The dark horse

Red Bull have a fighting chance at Australian Grand Prix

Red Bull's Daniel Ricciardo believes he's in with a shout for Sunday's race.
Red Bull's Daniel Ricciardo believes he's in with a shout for Sunday's race.PHOTO: EUROPEAN PRESSPHOTO AGENCY

Red Bull Racing driver Daniel Ricciardo feels that all is not lost in his team's push to match benchmark Mercedes - despite his new RB13 Formula One car not setting the timesheets alight in pre-season testing.

"I definitely feel like we have improved each time I've left the garage and that's encouraging,"?he said.

"I feel there's still more to come and I think that's natural. We are not quite the fastest yet but we're not too far off and we've got a good base behind us."

Still, three-time defending constructors' champions Mercedes have lost none of their speed over the off-season despite Formula One's technical regulation revamp, with the cars expected to be three to six seconds faster per lap, via wider tyres and far more aggressive aero styling.
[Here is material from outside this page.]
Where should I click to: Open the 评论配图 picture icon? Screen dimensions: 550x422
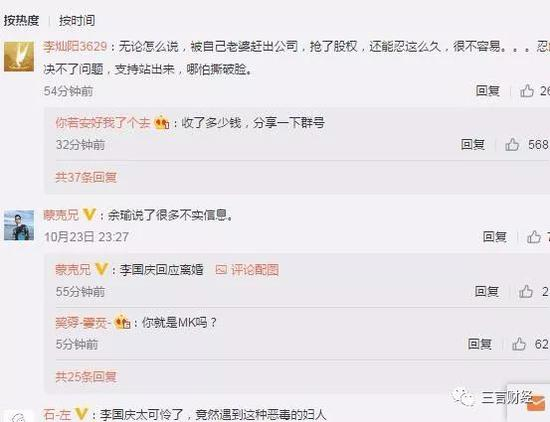pos(221,270)
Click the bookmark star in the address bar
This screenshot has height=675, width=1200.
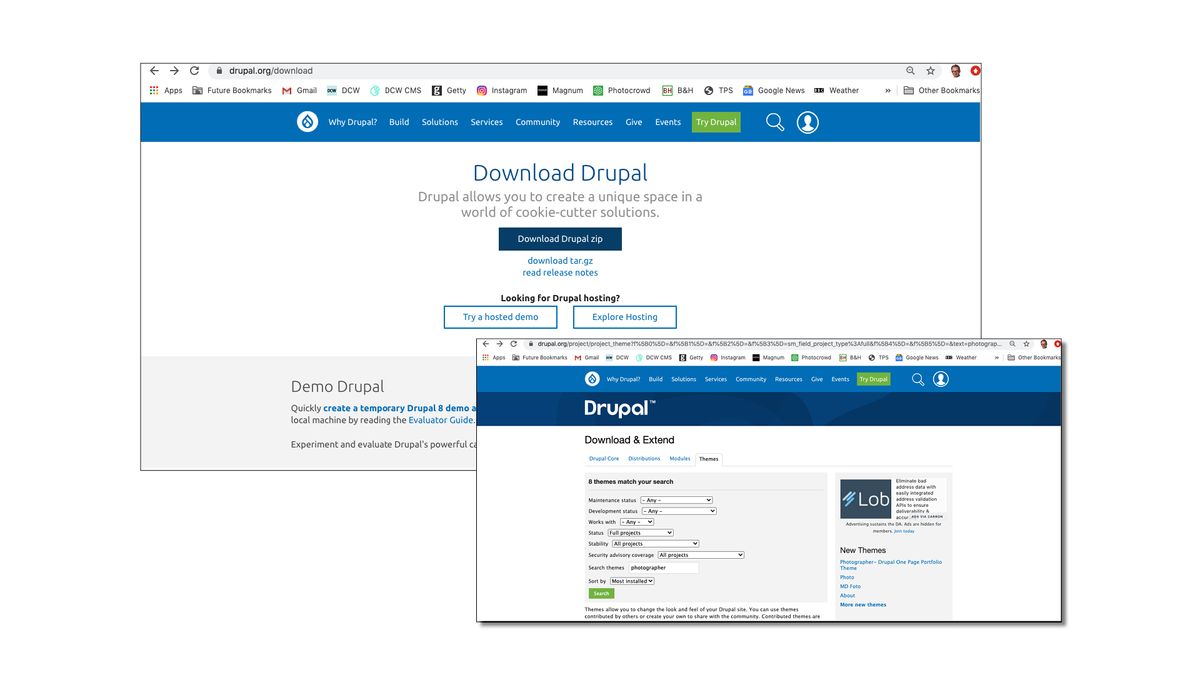click(930, 70)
New Silver Arrows driver Valtteri Bottas set the fastest overall time at the first pre-season test; and went four-tenths quicker on Day 2 of the second test.

Still, Ricciardo says Mercedes may have less in reserve than expected.

NO CLEAR-CUT FAVOURITES

Sure, they've got a bit in the bag, but I don't think they're going to blow everyone out of the water come Melbourne.
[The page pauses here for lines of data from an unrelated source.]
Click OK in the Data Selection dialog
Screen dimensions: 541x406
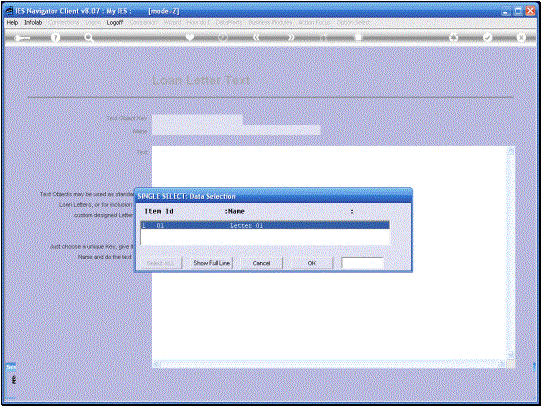pyautogui.click(x=312, y=263)
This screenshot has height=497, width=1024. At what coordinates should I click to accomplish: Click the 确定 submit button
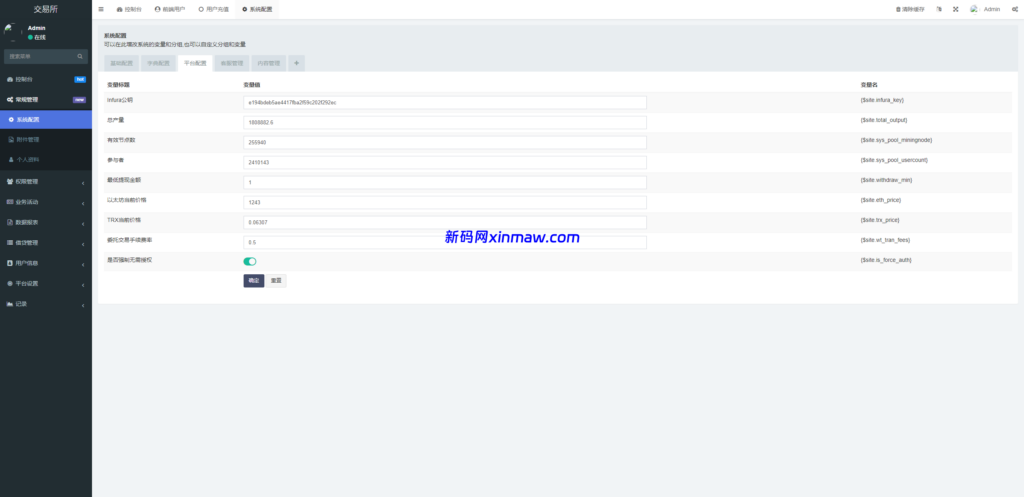tap(253, 281)

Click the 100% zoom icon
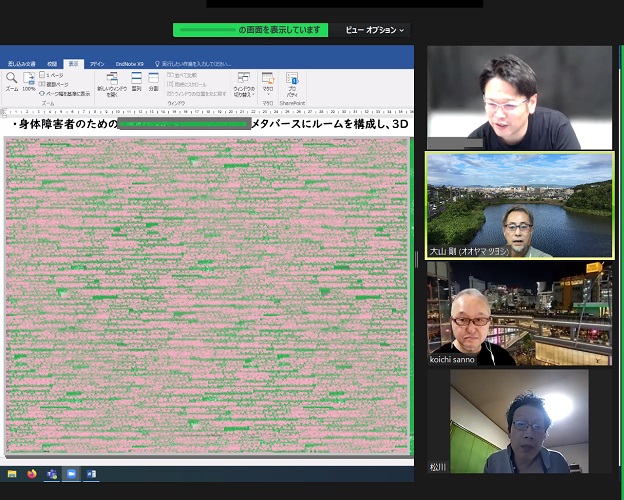tap(29, 79)
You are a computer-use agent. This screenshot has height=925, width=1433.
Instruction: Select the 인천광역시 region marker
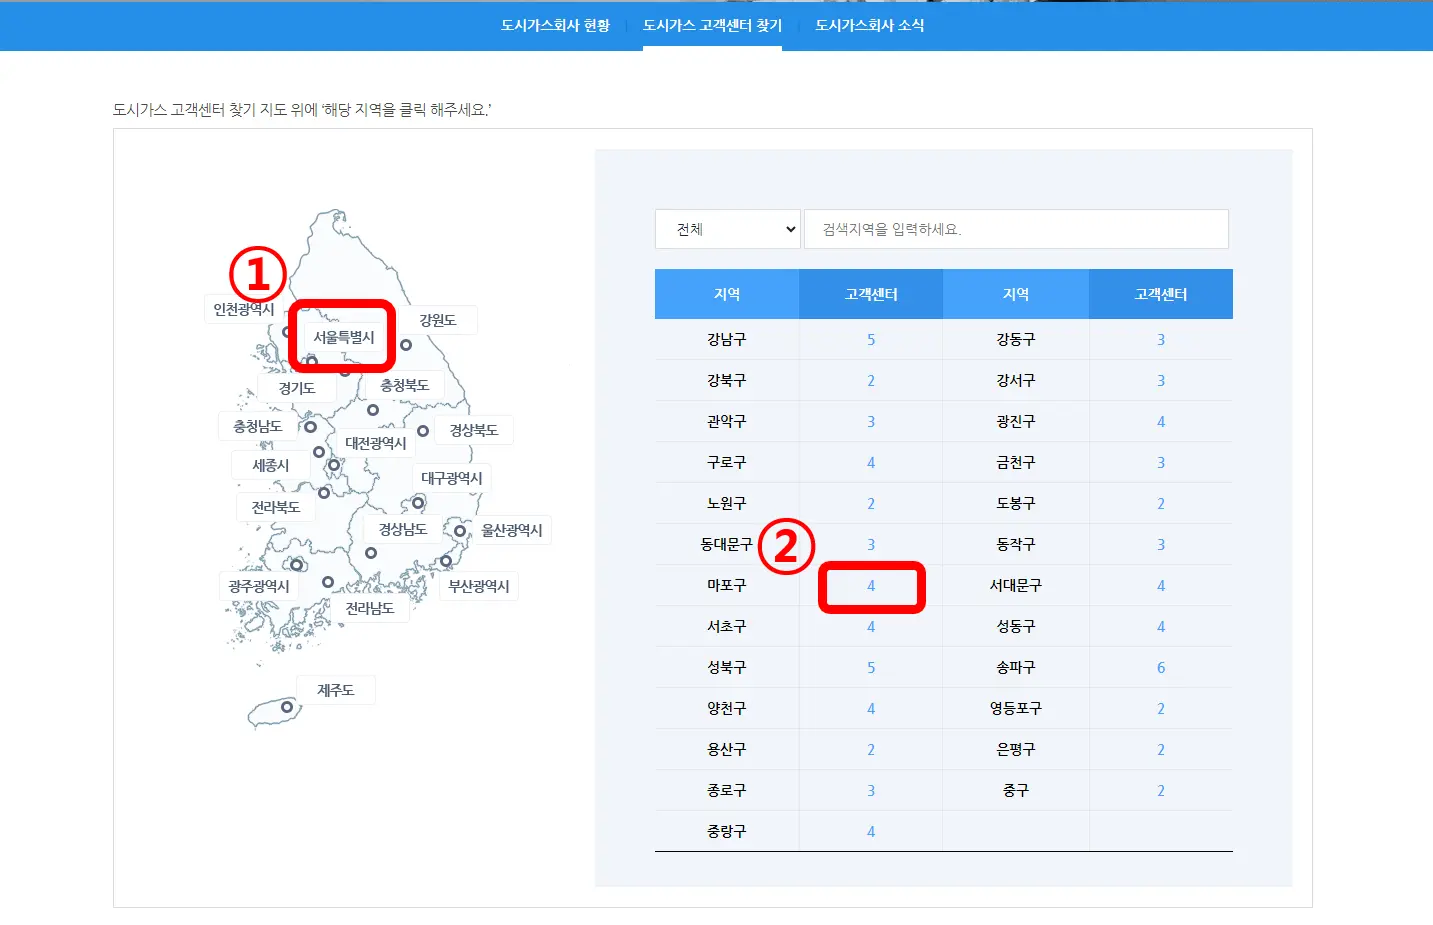pos(243,308)
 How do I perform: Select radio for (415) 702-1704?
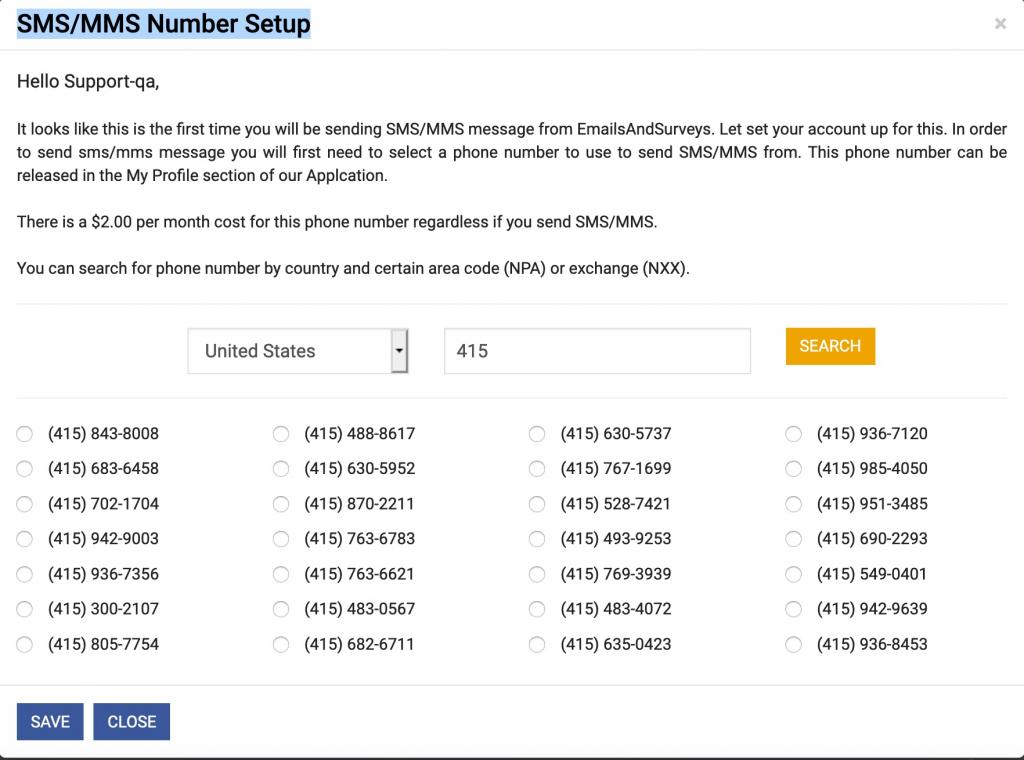(x=25, y=504)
DANIEL RICCIARDO, Red Bull driver, using his gut feel when dissecting Mercedes' prospects at the Australian Grand Prix.

"I think they're holding back a bit, I wouldn't say a lot,"?he said. "But that's purely a guess. I haven't really studied it, but that would be my gut feeling. Sure, they've got a bit in the bag, but I don't think they're going to blow everyone out of the water come Melbourne. Hopefully I'm right."

To be ready for his home race, Ricciardo worked out over the break, dedicating six weeks to improving his strength.

Fitness was a key focus for all the drivers this year, with the faster cars upping cornering speeds and G-forces which will make for a tougher physical challenge, and pushing them to the limit of performance.

"It does start to beat you up a bit more," Ricciardo said.

"So I think that's good, it's what we all wanted. Some races we'll finish the race in pretty good nick, but I'm sure we're going to get to some, especially the hot ones and you'll see a few of us reaching out for some water mid-race."

Of course, the drivers' toughest test will be at Marina Bay for the 10th F1 Singapore Grand Prix.

For the fans, the event tops travel wish lists worldwide with its mix of stunning night racing, big-name music acts, and iconic backdrop. But for the drivers, it's a genuine endurance test just to finish, being the longest race of the season.

Ricciardo, though, isn't fazed.

"The last few years I've put emphasis (on Singapore) with my training and my preparation, and I think the results have shown that I've been on the podium three years in a row there," he said.

"The aim is to be better prepared than everyone, and I believe that I am but it's certainly one that if a driver doesn't quite take some of those real physical ones seriously, if they're out enjoying their weekends more than they should, then I definitely feel it will show this year."

Interestingly, Ricciardo considers Singapore one of his home races, due to the city-state's proximity to his hometown of Perth.

"It's one of these iconic races now, which is pretty impressive for a track which hasn't even hosted 10 Grands Prix yet. I think hats off to them; they do it really well," he said.

"There's a lot of hype and excitement that comes with that race and I certainly enjoy it on the calendar."